Are you working on any new techniques or ideas related to this?
Several of my colleagues are developing their talents in doing all this on tablet computers. The great advantage is that you can have real-time recording projected live on a screen in front of a group. And you can edit and finalize things digitally afterwards.
I’m more of a low-tech practitioner at present. But I’m working on integrating these methods with my other passion, the mountains. Both open up spaces (real and in the mind) for fresh thinking and for leaving day-to-day concerns behind in the office.
My ideal is to be spending more time working visually with small groups in a mountain environment, for team-building, creative problem-solving or personal development. This year I’m offering visual thinking days in the mountains for anyone needing a day’s breathing space to map out an individual strategy to meet professional or personal objectives.
How does it fit into your overall business as an independent consultant, facilitator and trainer?
It fits in everywhere. I use visual thinking tools whenever and wherever they can help.
Where can we explore the topic further?
Some helpful books are:
Visual Meetings: how graphics, sticky notes and idea mapping can transform group productivity (David Sibbet, 2010)
The Back of the Napkin: solving problems and selling ideas with pictures (Dan Roam, 2008)
Bikablo: facilitators’ dictionary of visual language
The Visual Display of Quantitative Information, 2nd edn (Edward Tufte, 2001)

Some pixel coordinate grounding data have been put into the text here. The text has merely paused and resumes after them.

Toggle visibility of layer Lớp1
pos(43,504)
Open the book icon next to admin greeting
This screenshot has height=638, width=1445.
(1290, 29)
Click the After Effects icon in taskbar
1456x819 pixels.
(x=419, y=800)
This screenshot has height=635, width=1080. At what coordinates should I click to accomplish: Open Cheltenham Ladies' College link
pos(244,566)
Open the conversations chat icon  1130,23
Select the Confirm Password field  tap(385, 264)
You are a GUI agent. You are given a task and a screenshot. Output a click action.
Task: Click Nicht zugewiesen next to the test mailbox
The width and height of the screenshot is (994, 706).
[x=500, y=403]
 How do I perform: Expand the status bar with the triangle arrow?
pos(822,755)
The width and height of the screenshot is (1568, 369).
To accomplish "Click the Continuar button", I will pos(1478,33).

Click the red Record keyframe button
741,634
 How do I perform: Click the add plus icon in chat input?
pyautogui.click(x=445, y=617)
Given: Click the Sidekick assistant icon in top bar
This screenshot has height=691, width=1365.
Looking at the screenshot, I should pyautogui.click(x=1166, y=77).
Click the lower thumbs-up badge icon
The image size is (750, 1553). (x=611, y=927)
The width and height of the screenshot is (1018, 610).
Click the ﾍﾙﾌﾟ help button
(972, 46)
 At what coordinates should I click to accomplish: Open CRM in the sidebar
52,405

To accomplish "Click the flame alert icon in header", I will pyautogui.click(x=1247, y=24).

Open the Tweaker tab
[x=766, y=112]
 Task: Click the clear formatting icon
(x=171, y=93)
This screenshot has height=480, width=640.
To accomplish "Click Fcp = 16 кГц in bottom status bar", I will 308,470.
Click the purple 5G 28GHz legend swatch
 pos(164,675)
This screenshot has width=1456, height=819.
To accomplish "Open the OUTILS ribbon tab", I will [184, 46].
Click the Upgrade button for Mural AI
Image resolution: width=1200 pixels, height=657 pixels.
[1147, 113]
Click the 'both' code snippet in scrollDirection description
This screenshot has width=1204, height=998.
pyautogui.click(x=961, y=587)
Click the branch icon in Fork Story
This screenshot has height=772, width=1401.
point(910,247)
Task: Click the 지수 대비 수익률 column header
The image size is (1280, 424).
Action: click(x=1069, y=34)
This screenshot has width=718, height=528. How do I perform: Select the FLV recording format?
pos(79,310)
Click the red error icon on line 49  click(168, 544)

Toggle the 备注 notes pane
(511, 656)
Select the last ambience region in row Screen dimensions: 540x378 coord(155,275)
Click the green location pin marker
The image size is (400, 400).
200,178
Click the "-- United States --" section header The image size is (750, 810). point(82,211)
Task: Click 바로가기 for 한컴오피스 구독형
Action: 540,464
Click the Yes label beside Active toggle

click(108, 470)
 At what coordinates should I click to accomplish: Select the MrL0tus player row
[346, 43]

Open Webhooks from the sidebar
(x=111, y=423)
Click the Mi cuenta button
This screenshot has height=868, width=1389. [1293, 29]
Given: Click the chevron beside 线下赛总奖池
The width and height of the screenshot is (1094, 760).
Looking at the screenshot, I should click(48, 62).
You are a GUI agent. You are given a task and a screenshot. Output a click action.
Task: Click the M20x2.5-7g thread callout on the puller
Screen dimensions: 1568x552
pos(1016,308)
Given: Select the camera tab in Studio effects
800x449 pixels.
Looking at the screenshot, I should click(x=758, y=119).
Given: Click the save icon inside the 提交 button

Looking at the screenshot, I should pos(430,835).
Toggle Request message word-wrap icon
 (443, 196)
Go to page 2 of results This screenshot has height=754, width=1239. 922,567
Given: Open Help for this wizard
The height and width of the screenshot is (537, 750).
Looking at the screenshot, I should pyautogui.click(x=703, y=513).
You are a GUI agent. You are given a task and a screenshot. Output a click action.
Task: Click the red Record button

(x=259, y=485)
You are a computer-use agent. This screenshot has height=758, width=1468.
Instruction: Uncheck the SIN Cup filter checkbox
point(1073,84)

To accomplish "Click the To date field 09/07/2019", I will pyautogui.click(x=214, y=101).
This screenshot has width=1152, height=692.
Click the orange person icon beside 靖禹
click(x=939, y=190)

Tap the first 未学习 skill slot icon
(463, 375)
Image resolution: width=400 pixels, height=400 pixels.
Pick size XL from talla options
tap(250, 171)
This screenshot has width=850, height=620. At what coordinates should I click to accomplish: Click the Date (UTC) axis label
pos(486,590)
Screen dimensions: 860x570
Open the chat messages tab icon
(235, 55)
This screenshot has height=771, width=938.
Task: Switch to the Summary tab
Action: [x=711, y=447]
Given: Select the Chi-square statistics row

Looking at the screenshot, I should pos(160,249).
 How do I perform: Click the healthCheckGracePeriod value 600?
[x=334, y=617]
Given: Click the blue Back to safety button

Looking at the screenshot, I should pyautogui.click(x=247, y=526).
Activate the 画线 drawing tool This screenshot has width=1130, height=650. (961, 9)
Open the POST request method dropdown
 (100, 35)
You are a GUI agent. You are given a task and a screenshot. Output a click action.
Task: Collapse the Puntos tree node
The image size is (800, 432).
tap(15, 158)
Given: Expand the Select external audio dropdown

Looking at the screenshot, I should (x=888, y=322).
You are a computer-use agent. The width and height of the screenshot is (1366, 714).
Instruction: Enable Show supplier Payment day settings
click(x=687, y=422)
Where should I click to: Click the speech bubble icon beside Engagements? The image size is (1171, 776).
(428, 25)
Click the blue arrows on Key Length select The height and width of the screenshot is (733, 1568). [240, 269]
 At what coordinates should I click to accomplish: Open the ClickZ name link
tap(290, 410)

There are also some explanations and resources on the website of the International Forum of Visual Practitioners. Plus several communities of visual practitioners on LinkedIn. And for some high-end examples of how graphic recording can animate a talk, check out the RSA Animate videos on YouTube
About Sarah Clark
A former bioscientist and scientific editor, Sarah Clark gained management and policy experience in the United Nations system. She established Clear Thinking, Clear Communication, now based in Lausanne, Switzerland, in 2004.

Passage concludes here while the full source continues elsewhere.